One of Scott’s sources says 25-50% for “heritability” of the IQ gap. I’m pretty confident the Bell Curve doesn’t say this, and I give P>50% that The Bell Curve suggests/states/implies that the IQ gap is over 50% “heritable” (most likely near 100%). Shaun also indicated that the Bell Curve equated heritability with explanatory power (e.g. that if heritability is X%, Murray’s interpretation would be that genetics explains or causes X% of the IQ gap). Shaun persuasively refuted this. I did not come away with a good understanding of how to think about heritability, but I expect experts would understand the subtlety of this topic better than Charles Murray.
And as Shaun says:
For example, that welfare programs should be stopped, which I think Scott has never advocated and which he would, in spirit, oppose. It also seems relevant that Charles Murray seems to use bad logic in his policy reasoning, as (1) this might be another reason the book was so controversial and (2) we’re on LessWrong where that sort of thing usually matters.

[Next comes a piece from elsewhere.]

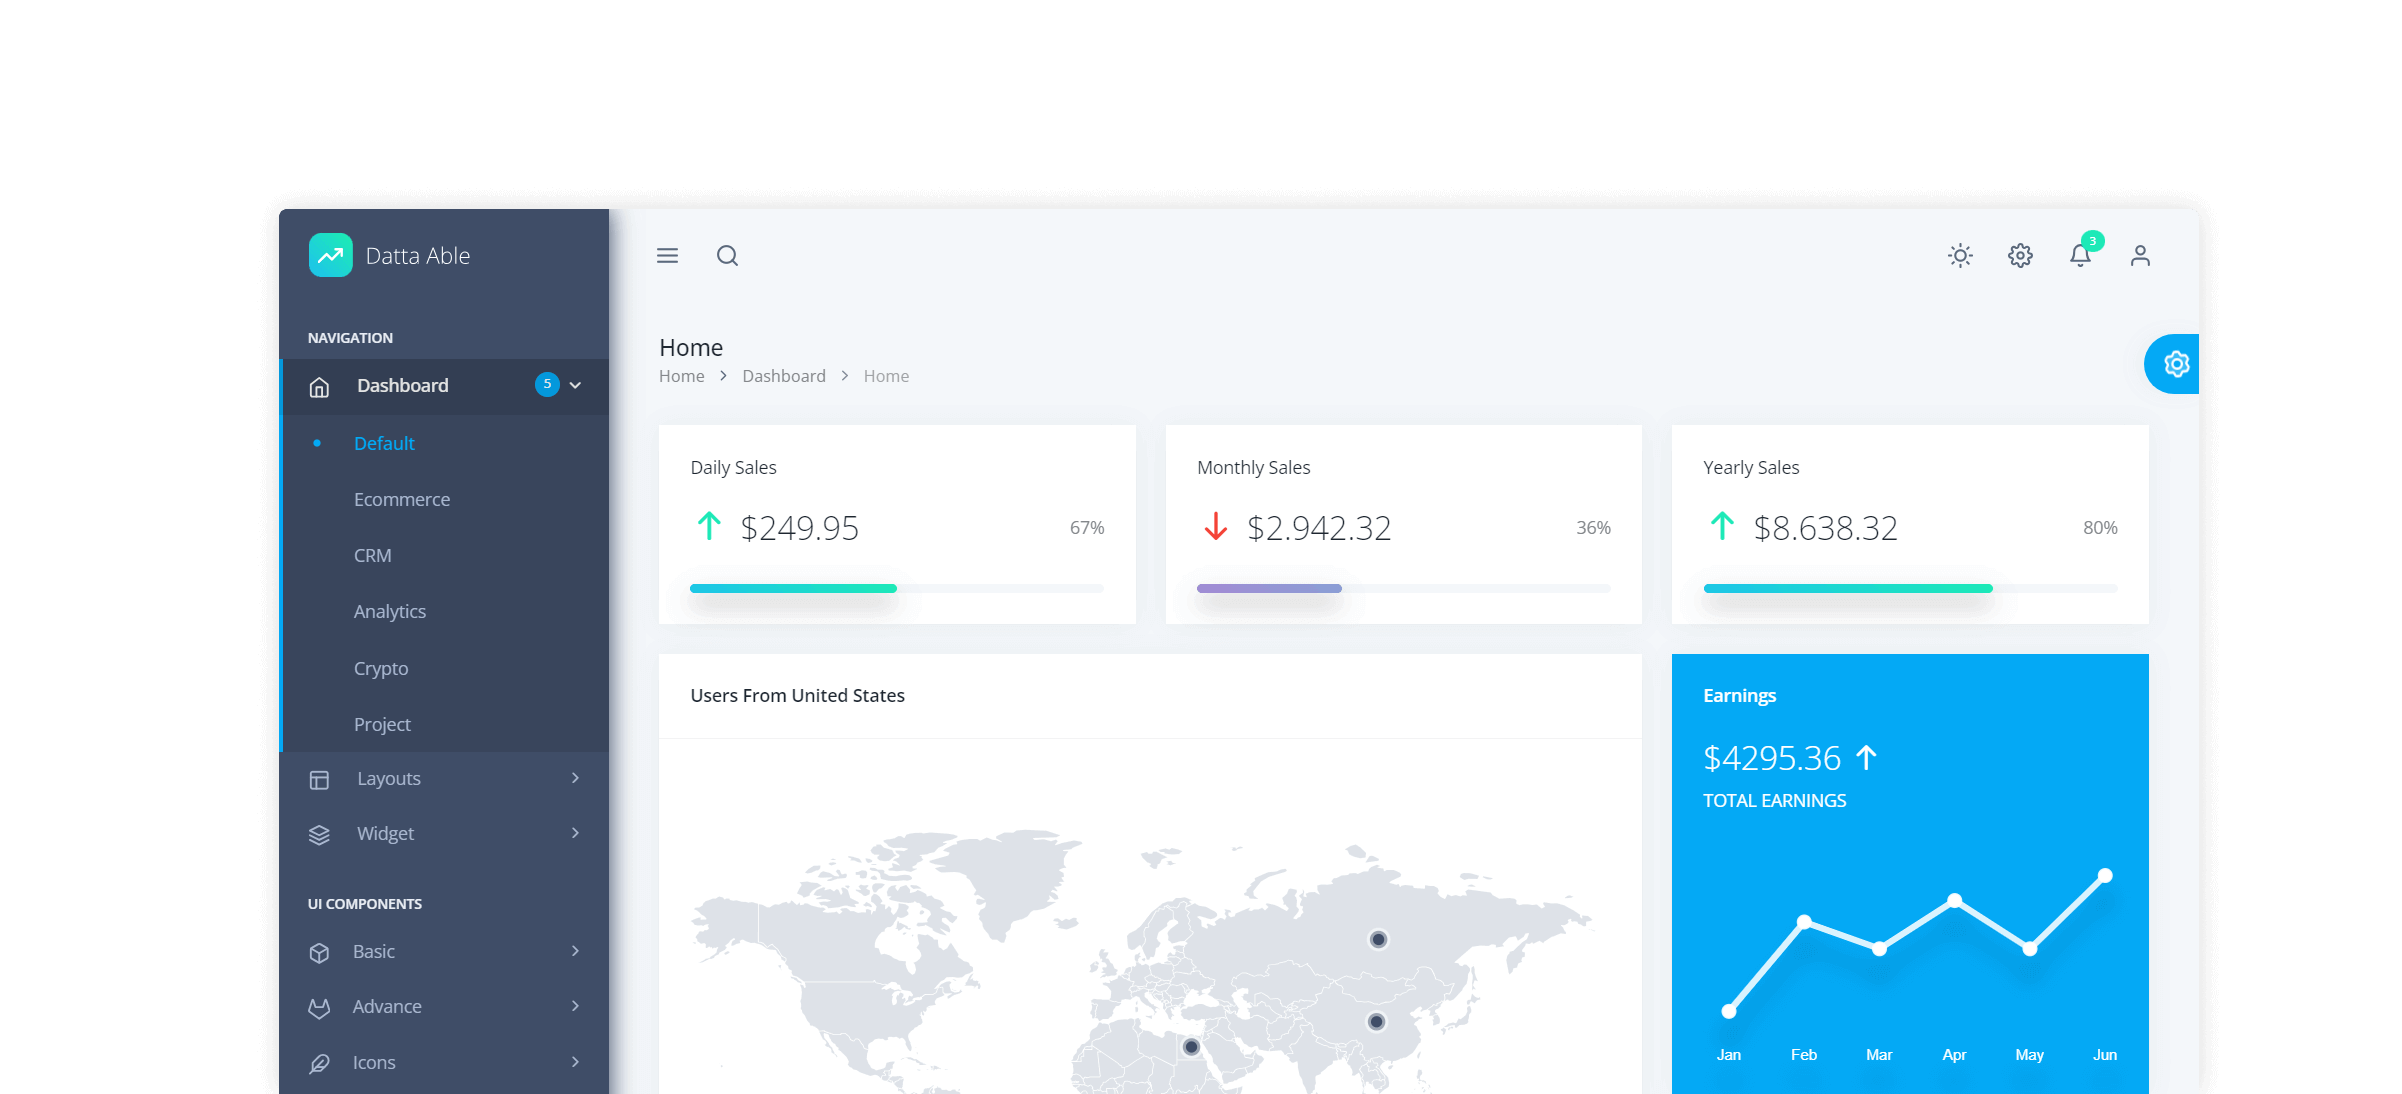This screenshot has height=1094, width=2402.
Task: Collapse the Dashboard menu chevron
Action: [x=575, y=385]
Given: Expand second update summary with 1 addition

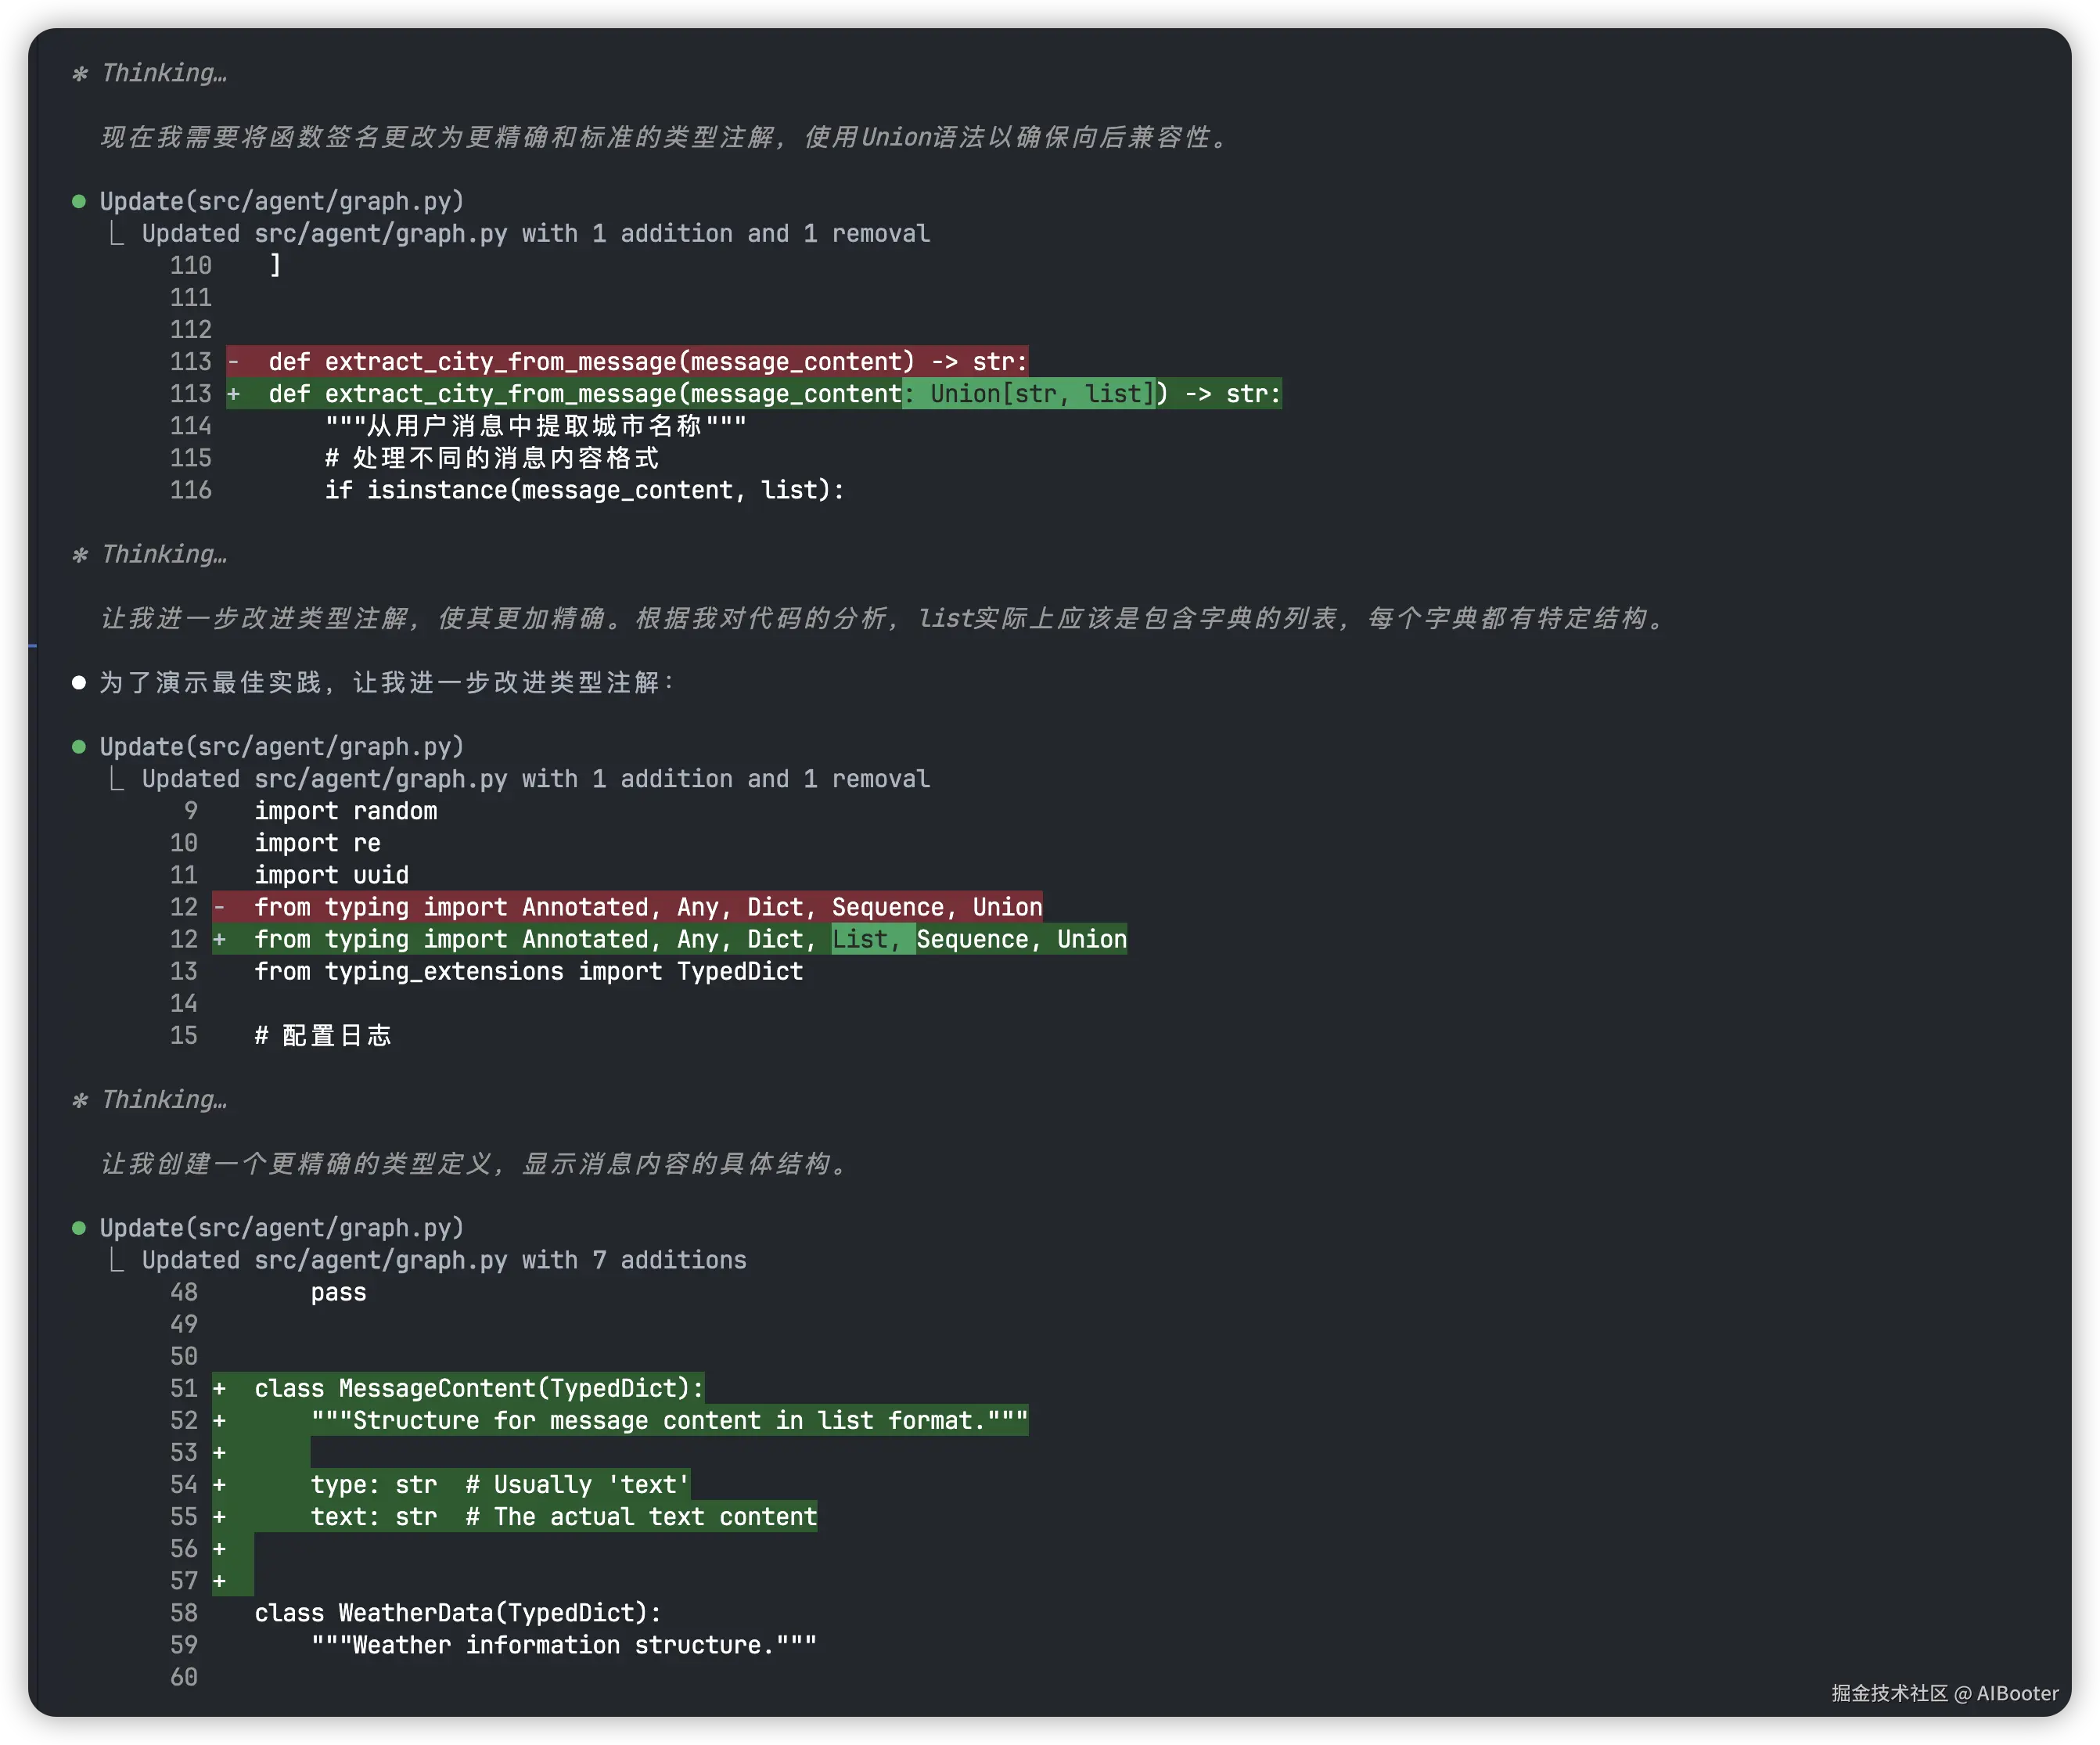Looking at the screenshot, I should pyautogui.click(x=535, y=779).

Having said that, my prior argument that you’ve been unreasonable does not depend on any of this. A personal analogy: I used to write articles about climate science (ex1, ex2, ex3). This doesn’t mean I’m “aligned” with Greta Thunberg and Al Gore or whatever specific person in the climate space you have in mind. I would instantly dislike someone who makes or insists upon claiming my views correspond to those particular people or certain others, as it would be inappropriate as well as untrue. Different people in the climate space do in fact take different positions on various questions other than the single most contested one (and they have different reputations, and I expect that human beings in the field of genetics work the same way). Even if you just say I have a “James Hansen poster on my bedroom wall” I’m going to be suspicious―sure, I respect the guy and I agree with him in some respects, but I’m not familiar with all his positions and what do you know about it anyway? And if you also argue against me by posting a Twitter thread by someone who appears to hate my guts… well… that is at least weirdly aggressive.
I also think that insisting on conflating two different things, after someone has pointed out to you that they are different, is a very anti-rationalist, un-LessWrong thing to do.
Edit: also weirdly aggressive is strong downvoting good faith replies. I don’t have the faintest idea why you’re acting like this, but it’s scary as hell and I hope to Moloch that other people notice too. A downvote is not a counterargument! It’s precisely as meaningful as a punch in the face! It doesn’t make you right or me wrong, it merely illustrates how humanity is doomed.